シュガールの体から放たれた無数の雷光が空へと昇り、黒雲の中心へと吸い込まれていく。
直後、空が閃光で爆ぜた。
――そして、落ちる。
バリバリバリバリバリッ!!! ドゴォォォォン!!
雷嵐が地を薙ぎ払った。
広範囲にわたる爆雷が侵入していた鬼神軍の一角を一瞬で吹き飛ばし、兵士も装備も何もかもが黒煙の中に消えた。

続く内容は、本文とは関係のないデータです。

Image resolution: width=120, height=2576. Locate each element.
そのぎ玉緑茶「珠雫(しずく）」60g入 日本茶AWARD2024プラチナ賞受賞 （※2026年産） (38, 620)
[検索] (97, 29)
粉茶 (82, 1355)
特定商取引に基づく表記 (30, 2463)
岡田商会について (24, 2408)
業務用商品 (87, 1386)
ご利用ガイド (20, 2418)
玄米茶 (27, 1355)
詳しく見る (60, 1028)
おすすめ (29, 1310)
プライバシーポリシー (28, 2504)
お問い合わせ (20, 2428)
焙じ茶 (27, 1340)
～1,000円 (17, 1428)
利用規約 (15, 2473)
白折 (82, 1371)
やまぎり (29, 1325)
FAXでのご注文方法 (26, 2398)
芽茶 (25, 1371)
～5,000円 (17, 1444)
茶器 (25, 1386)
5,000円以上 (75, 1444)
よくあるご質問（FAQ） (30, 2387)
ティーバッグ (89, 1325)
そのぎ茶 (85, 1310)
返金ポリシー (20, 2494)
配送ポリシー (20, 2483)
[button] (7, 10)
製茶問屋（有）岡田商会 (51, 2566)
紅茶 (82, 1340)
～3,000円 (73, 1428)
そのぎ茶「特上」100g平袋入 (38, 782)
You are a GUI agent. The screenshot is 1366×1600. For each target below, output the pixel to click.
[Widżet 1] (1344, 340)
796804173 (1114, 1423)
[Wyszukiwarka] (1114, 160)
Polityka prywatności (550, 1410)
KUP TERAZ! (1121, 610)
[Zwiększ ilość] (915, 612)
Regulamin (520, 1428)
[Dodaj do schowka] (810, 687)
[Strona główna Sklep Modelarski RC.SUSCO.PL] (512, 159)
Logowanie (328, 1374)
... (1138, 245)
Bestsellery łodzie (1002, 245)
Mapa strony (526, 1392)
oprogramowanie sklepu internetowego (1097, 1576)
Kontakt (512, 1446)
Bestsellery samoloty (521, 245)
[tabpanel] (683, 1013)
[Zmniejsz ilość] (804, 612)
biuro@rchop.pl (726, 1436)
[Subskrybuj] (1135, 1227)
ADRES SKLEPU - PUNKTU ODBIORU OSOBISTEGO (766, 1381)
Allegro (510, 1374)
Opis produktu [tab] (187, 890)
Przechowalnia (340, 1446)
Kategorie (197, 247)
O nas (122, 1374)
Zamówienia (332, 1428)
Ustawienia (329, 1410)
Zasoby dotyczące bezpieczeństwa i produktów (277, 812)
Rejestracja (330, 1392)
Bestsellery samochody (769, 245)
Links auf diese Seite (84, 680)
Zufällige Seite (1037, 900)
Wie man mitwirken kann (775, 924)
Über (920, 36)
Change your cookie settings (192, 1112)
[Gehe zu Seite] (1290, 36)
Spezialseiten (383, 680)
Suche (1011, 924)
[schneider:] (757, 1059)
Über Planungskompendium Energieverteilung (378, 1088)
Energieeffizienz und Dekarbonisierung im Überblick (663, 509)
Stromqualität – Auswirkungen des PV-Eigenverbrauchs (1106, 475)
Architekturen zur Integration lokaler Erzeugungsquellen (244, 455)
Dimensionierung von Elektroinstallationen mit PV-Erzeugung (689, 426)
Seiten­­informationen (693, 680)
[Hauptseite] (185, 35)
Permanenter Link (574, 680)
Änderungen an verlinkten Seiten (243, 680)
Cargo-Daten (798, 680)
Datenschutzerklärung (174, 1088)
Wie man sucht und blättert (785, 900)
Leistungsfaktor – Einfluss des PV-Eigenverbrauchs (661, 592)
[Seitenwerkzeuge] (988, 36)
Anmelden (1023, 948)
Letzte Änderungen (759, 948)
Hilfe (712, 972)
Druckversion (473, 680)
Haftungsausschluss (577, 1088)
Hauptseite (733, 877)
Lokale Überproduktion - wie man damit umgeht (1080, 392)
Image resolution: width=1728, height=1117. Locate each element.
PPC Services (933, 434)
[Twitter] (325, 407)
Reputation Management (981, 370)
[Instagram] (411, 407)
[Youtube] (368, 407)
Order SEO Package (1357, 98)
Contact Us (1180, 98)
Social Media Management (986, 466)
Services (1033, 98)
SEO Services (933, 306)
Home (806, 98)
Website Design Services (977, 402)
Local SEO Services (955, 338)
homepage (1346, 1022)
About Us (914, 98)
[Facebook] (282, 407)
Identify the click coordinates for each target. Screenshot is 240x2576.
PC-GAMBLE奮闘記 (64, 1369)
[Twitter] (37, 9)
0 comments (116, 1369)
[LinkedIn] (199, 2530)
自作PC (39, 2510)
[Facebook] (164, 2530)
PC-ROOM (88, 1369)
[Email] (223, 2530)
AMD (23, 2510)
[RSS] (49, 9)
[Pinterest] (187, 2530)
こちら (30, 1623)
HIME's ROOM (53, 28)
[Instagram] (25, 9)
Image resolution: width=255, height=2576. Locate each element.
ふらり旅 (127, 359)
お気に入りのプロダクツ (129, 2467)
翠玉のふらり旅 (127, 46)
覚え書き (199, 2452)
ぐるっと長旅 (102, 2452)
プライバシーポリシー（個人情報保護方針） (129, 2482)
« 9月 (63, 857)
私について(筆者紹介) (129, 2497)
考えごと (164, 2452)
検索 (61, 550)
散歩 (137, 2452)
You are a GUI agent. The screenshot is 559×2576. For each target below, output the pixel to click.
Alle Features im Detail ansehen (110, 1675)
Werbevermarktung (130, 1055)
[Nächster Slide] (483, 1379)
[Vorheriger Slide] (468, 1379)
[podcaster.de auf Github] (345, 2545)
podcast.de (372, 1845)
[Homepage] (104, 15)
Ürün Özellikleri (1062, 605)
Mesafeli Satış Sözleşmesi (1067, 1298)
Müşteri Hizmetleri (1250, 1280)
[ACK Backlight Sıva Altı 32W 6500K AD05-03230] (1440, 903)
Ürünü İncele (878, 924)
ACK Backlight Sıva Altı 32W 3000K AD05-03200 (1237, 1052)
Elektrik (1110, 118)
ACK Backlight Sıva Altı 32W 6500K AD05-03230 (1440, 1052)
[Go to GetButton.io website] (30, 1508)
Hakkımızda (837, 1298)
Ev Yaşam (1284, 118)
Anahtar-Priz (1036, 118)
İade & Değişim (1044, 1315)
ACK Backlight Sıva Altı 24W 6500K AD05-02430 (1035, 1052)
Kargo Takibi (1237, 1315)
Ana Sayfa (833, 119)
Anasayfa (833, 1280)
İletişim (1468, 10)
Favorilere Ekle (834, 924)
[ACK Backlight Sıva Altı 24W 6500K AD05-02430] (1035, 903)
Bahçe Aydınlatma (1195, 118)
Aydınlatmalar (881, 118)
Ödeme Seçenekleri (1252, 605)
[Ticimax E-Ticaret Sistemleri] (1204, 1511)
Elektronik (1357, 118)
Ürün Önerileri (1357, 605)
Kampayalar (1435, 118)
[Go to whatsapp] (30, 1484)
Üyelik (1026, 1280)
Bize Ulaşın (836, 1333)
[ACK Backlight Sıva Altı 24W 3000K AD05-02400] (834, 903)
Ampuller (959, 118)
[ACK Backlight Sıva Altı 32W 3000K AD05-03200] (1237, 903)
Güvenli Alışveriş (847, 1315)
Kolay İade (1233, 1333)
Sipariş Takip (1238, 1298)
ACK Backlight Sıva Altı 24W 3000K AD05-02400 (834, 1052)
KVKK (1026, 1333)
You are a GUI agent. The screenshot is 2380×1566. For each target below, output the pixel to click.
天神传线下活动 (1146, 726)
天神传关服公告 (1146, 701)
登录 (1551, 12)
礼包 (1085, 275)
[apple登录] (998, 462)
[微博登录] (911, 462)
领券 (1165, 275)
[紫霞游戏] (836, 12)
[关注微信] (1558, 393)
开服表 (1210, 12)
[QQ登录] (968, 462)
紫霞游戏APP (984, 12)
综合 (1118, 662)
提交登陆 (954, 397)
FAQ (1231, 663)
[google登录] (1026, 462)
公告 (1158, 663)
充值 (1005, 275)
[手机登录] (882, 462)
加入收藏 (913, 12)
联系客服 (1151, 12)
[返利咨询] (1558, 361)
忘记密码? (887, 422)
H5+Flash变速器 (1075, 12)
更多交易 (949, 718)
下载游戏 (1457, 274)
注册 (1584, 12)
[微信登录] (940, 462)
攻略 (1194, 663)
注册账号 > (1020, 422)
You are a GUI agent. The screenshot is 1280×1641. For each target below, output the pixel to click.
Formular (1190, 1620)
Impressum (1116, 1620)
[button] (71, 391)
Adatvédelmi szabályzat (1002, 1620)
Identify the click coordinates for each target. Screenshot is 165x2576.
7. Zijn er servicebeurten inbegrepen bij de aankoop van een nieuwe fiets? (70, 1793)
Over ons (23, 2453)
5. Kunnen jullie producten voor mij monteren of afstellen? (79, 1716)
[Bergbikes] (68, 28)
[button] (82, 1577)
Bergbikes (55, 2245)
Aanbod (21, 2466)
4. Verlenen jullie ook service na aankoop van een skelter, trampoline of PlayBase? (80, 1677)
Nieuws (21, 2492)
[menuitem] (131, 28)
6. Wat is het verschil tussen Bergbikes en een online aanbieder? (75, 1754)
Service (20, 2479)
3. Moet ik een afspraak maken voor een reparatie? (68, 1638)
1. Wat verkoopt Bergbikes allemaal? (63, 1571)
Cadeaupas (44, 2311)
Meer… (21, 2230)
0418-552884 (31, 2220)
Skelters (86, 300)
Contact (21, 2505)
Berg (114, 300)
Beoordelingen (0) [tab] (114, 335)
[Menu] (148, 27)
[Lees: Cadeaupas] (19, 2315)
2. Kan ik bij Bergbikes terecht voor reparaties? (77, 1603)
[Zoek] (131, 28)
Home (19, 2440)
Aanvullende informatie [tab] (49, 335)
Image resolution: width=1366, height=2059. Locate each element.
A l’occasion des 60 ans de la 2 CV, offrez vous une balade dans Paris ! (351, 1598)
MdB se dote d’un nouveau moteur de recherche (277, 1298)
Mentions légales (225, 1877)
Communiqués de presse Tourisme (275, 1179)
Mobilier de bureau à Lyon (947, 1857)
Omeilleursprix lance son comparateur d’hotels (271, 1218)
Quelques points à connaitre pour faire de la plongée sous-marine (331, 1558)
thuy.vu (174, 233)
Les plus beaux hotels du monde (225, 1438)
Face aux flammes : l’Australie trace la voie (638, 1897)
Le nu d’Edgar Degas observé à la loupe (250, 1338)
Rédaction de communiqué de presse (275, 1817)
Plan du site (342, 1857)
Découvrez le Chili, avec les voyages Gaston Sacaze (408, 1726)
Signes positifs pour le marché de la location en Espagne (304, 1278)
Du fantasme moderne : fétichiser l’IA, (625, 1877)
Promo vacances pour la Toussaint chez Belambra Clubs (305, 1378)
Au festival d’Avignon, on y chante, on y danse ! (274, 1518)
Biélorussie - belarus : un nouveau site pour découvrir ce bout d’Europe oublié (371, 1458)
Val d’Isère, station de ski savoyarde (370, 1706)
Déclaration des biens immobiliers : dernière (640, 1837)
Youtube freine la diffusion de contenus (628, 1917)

まさにそれは、**竜の一喝がもたらす“天の粛清”**だった。
誰も抗えない。誰も逃れられない。
ただ、裁かれるのを待つのみだった。
――既に、大勢は決している。
だが、それでも戦場には、なお死の嵐が吹き荒れた。
それはラトゥールの意志……いや、“魔人族”ラトゥールとしての冷徹な教示。
主であるディケムが止めぬ限り、彼女は徹底的に敵を滅し尽くす。
この戦場において、ディケムはすでに一度だけ鬼神族に情けを与えた。
だがその慈悲を踏みにじり、境界を越えた者に対して――ラトゥールは一切の容赦を持たない。
これは単なる怒りではない。
今後、鬼神族との関係を明確に定め、主に抗おうとする気すら抱かせないための“示威”――
彼女は恐怖そのものを記憶に刻みつける。
戦場に立った者すべての魂に、“二度と逆らえぬ絶対者”の名を焼き付けるために。
―――その瞬間だった。
戦場を貫くように、魔法で拡張された声が響き渡る。
「お……王祖様―――ッ!! どうか……どうか、これ以上は……!」
「お願いです……! どうか、お止めください!!」
「王権ジャイサールの名にかけて……われら鬼神族は、ここに停戦を――! 停戦を強く、願い入れます!!」
それは女性の声だった。
必死の懇願、喉を裂かんばかりの叫び。
もはや、戦場の優劣は語るまでもない。
その声は、敗北の宣言だった。
燃え盛る戦場の最奥に立ち尽くしながら、鬼神族は――ついに、膝を折った。